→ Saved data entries
● ● ●

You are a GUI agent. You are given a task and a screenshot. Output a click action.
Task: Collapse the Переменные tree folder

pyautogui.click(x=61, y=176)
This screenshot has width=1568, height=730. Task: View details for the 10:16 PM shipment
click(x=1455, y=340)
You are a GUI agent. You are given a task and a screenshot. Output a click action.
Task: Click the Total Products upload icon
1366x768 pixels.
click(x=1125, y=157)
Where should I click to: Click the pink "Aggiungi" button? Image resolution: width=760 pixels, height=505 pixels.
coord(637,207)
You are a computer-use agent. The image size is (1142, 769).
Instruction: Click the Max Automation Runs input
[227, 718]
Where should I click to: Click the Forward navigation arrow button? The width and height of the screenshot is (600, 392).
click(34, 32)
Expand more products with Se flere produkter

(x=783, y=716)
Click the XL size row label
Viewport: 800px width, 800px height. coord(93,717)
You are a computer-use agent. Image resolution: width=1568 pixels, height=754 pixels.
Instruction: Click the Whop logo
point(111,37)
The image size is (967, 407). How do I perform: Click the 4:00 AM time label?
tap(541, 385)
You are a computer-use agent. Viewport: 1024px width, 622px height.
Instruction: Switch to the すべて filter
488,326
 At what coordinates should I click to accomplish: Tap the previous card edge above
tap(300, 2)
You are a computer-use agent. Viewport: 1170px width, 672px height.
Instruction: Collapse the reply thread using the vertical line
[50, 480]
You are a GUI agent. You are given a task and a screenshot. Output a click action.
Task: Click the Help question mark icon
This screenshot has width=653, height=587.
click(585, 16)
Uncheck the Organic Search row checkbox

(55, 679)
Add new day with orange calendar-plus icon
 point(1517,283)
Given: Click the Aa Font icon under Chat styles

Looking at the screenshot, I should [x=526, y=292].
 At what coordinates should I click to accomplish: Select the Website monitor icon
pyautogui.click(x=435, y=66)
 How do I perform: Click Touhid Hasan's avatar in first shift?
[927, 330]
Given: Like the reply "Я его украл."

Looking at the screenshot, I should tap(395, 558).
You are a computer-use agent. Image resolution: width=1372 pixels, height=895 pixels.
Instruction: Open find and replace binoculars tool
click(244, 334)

● ● ●

→ Your objective
A faithful copy of the lines from the line containing "Given: Like the" to the end of the data should be set down, both ends included, and nothing more.

→ Task result
Given: Like the reply "Я его украл."

Looking at the screenshot, I should tap(395, 558).
You are a computer-use agent. Image resolution: width=1372 pixels, height=895 pixels.
Instruction: Open find and replace binoculars tool
click(244, 334)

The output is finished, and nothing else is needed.